» **Short problem**
Format the data below as a Markdown table with the columns Row and Data line, giving each line its own row with a row number and leaving out blank lines.

» **Exercise data**
···

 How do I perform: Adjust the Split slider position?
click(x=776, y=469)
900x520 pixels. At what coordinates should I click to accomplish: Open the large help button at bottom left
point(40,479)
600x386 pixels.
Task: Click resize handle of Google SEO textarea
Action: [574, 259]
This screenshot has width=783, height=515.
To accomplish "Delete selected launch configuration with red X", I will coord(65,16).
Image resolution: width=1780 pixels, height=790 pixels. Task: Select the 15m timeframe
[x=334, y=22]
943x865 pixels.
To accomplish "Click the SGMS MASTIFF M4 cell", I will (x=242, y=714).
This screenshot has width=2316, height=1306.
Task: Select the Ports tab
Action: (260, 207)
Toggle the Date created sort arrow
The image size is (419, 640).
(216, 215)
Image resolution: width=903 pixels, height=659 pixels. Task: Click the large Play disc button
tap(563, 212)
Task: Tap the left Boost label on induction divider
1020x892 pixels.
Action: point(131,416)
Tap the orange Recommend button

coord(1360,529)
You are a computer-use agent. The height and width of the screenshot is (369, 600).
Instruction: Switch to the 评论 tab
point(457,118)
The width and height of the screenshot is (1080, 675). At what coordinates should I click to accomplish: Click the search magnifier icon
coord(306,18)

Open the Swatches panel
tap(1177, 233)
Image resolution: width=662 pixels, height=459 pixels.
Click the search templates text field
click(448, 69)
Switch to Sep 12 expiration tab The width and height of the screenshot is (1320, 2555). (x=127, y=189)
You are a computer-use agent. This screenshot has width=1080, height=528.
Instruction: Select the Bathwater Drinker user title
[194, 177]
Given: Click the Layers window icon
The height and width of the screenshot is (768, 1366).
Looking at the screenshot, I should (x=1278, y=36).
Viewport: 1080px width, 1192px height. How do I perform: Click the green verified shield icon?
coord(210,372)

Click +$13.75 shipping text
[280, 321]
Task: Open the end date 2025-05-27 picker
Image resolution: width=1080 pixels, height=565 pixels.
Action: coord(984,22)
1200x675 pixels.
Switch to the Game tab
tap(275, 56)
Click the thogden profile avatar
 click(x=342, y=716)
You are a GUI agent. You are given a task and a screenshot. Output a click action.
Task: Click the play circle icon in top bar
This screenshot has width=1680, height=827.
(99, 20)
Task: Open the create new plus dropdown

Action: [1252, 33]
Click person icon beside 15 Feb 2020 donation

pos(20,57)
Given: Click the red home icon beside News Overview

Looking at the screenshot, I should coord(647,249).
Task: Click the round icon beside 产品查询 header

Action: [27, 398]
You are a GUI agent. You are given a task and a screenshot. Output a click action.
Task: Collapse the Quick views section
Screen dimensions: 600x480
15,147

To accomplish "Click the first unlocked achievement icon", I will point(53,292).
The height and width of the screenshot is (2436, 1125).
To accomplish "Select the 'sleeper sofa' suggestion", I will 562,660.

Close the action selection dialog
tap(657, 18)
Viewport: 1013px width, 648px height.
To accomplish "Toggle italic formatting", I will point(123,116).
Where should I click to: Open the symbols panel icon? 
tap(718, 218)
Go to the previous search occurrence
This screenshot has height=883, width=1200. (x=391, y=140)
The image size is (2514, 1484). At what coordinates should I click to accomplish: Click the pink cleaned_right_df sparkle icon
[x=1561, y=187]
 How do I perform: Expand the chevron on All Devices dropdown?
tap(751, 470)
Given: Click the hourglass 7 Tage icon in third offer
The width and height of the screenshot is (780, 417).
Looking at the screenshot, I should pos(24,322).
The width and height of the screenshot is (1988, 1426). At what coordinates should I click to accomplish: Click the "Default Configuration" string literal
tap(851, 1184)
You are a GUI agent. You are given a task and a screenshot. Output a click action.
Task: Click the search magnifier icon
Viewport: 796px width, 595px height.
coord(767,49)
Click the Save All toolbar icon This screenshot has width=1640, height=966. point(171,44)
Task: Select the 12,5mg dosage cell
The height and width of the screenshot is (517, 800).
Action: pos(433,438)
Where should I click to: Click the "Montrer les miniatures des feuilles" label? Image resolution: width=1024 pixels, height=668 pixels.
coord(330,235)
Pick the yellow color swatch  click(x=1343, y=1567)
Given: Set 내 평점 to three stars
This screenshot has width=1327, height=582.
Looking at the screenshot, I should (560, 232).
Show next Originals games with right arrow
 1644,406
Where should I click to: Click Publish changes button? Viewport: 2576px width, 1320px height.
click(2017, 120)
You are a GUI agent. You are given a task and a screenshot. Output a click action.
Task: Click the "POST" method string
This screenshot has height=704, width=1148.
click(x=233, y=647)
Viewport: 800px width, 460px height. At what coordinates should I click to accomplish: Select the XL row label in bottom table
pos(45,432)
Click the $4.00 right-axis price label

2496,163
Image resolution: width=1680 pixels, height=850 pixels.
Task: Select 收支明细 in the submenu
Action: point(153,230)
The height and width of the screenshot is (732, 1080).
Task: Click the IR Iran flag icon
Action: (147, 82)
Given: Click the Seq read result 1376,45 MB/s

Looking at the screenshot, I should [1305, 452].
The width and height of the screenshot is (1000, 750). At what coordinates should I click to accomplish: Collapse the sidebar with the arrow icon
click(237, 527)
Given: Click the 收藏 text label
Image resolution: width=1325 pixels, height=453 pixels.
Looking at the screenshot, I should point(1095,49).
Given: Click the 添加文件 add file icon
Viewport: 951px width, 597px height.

···

» **Result**
| Row | Data line |
|---|---|
| 1 |  How do I perform: Adjust the Split slider position? |
| 2 | click(x=776, y=469) |
| 3 | 900x520 pixels. At what coordinates should I click to accomplish: Open the large help button at bottom left |
| 4 | point(40,479) |
| 5 | 600x386 pixels. |
| 6 | Task: Click resize handle of Google SEO textarea |
| 7 | Action: [574, 259] |
| 8 | This screenshot has width=783, height=515. |
| 9 | To accomplish "Delete selected launch configuration with red X", I will coord(65,16). |
| 10 | Image resolution: width=1780 pixels, height=790 pixels. Task: Select the 15m timeframe |
| 11 | [x=334, y=22] |
| 12 | 943x865 pixels. |
| 13 | To accomplish "Click the SGMS MASTIFF M4 cell", I will (x=242, y=714). |
| 14 | This screenshot has width=2316, height=1306. |
| 15 | Task: Select the Ports tab |
| 16 | Action: (260, 207) |
| 17 | Toggle the Date created sort arrow |
| 18 | The image size is (419, 640). |
| 19 | (216, 215) |
| 20 | Image resolution: width=903 pixels, height=659 pixels. Task: Click the large Play disc button |
| 21 | tap(563, 212) |
| 22 | Task: Tap the left Boost label on induction divider |
| 23 | 1020x892 pixels. |
| 24 | Action: point(131,416) |
| 25 | Tap the orange Recommend button |
| 26 | coord(1360,529) |
| 27 | You are a computer-use agent. The height and width of the screenshot is (369, 600). |
| 28 | Instruction: Switch to the 评论 tab |
| 29 | point(457,118) |
| 30 | The width and height of the screenshot is (1080, 675). At what coordinates should I click to accomplish: Click the search magnifier icon |
| 31 | coord(306,18) |
| 32 | Open the Swatches panel |
| 33 | tap(1177, 233) |
| 34 | Image resolution: width=662 pixels, height=459 pixels. |
| 35 | Click the search templates text field |
| 36 | click(448, 69) |
| 37 | Switch to Sep 12 expiration tab The width and height of the screenshot is (1320, 2555). (x=127, y=189) |
| 38 | You are a computer-use agent. This screenshot has width=1080, height=528. |
| 39 | Instruction: Select the Bathwater Drinker user title |
| 40 | [194, 177] |
| 41 | Given: Click the Layers window icon |
| 42 | The height and width of the screenshot is (768, 1366). |
| 43 | Looking at the screenshot, I should (x=1278, y=36). |
| 44 | Viewport: 1080px width, 1192px height. How do I perform: Click the green verified shield icon? |
| 45 | coord(210,372) |
| 46 | Click +$13.75 shipping text |
| 47 | [280, 321] |
| 48 | Task: Open the end date 2025-05-27 picker |
| 49 | Image resolution: width=1080 pixels, height=565 pixels. |
| 50 | Action: coord(984,22) |
| 51 | 1200x675 pixels. |
| 52 | Switch to the Game tab |
| 53 | tap(275, 56) |
| 54 | Click the thogden profile avatar |
| 55 |  click(x=342, y=716) |
| 56 | You are a GUI agent. You are given a task and a screenshot. Output a click action. |
| 57 | Task: Click the play circle icon in top bar |
| 58 | This screenshot has width=1680, height=827. |
| 59 | (99, 20) |
| 60 | Task: Open the create new plus dropdown |
| 61 | Action: [1252, 33] |
| 62 | Click person icon beside 15 Feb 2020 donation |
| 63 | pos(20,57) |
| 64 | Given: Click the red home icon beside News Overview |
| 65 | Looking at the screenshot, I should coord(647,249). |
| 66 | Task: Click the round icon beside 产品查询 header |
| 67 | Action: [27, 398] |
| 68 | You are a GUI agent. You are given a task and a screenshot. Output a click action. |
| 69 | Task: Collapse the Quick views section |
| 70 | Screen dimensions: 600x480 |
| 71 | 15,147 |
| 72 | To accomplish "Click the first unlocked achievement icon", I will point(53,292). |
| 73 | The height and width of the screenshot is (2436, 1125). |
| 74 | To accomplish "Select the 'sleeper sofa' suggestion", I will 562,660. |
| 75 | Close the action selection dialog |
| 76 | tap(657, 18) |
| 77 | Viewport: 1013px width, 648px height. |
| 78 | To accomplish "Toggle italic formatting", I will point(123,116). |
| 79 | Where should I click to: Open the symbols panel icon?  |
| 80 | tap(718, 218) |
| 81 | Go to the previous search occurrence |
| 82 | This screenshot has height=883, width=1200. (x=391, y=140) |
| 83 | The image size is (2514, 1484). At what coordinates should I click to accomplish: Click the pink cleaned_right_df sparkle icon |
| 84 | [x=1561, y=187] |
| 85 |  How do I perform: Expand the chevron on All Devices dropdown? |
| 86 | tap(751, 470) |
| 87 | Given: Click the hourglass 7 Tage icon in third offer |
| 88 | The width and height of the screenshot is (780, 417). |
| 89 | Looking at the screenshot, I should pos(24,322). |
| 90 | The width and height of the screenshot is (1988, 1426). At what coordinates should I click to accomplish: Click the "Default Configuration" string literal |
| 91 | tap(851, 1184) |
| 92 | You are a GUI agent. You are given a task and a screenshot. Output a click action. |
| 93 | Task: Click the search magnifier icon |
| 94 | Viewport: 796px width, 595px height. |
| 95 | coord(767,49) |
| 96 | Click the Save All toolbar icon This screenshot has width=1640, height=966. point(171,44) |
| 97 | Task: Select the 12,5mg dosage cell |
| 98 | The height and width of the screenshot is (517, 800). |
| 99 | Action: pos(433,438) |
| 100 | Where should I click to: Click the "Montrer les miniatures des feuilles" label? Image resolution: width=1024 pixels, height=668 pixels. |
| 101 | coord(330,235) |
| 102 | Pick the yellow color swatch  click(x=1343, y=1567) |
| 103 | Given: Set 내 평점 to three stars |
| 104 | This screenshot has width=1327, height=582. |
| 105 | Looking at the screenshot, I should (560, 232). |
| 106 | Show next Originals games with right arrow |
| 107 |  1644,406 |
| 108 | Where should I click to: Click Publish changes button? Viewport: 2576px width, 1320px height. |
| 109 | click(2017, 120) |
| 110 | You are a GUI agent. You are given a task and a screenshot. Output a click action. |
| 111 | Task: Click the "POST" method string |
| 112 | This screenshot has height=704, width=1148. |
| 113 | click(x=233, y=647) |
| 114 | Viewport: 800px width, 460px height. At what coordinates should I click to accomplish: Select the XL row label in bottom table |
| 115 | pos(45,432) |
| 116 | Click the $4.00 right-axis price label |
| 117 | 2496,163 |
| 118 | Image resolution: width=1680 pixels, height=850 pixels. |
| 119 | Task: Select 收支明细 in the submenu |
| 120 | Action: point(153,230) |
| 121 | The height and width of the screenshot is (732, 1080). |
| 122 | Task: Click the IR Iran flag icon |
| 123 | Action: (147, 82) |
| 124 | Given: Click the Seq read result 1376,45 MB/s |
| 125 | Looking at the screenshot, I should [1305, 452]. |
| 126 | The width and height of the screenshot is (1000, 750). At what coordinates should I click to accomplish: Collapse the sidebar with the arrow icon |
| 127 | click(237, 527) |
| 128 | Given: Click the 收藏 text label |
| 129 | Image resolution: width=1325 pixels, height=453 pixels. |
| 130 | Looking at the screenshot, I should point(1095,49). |
| 131 | Given: Click the 添加文件 add file icon |
| 132 | Viewport: 951px width, 597px height. |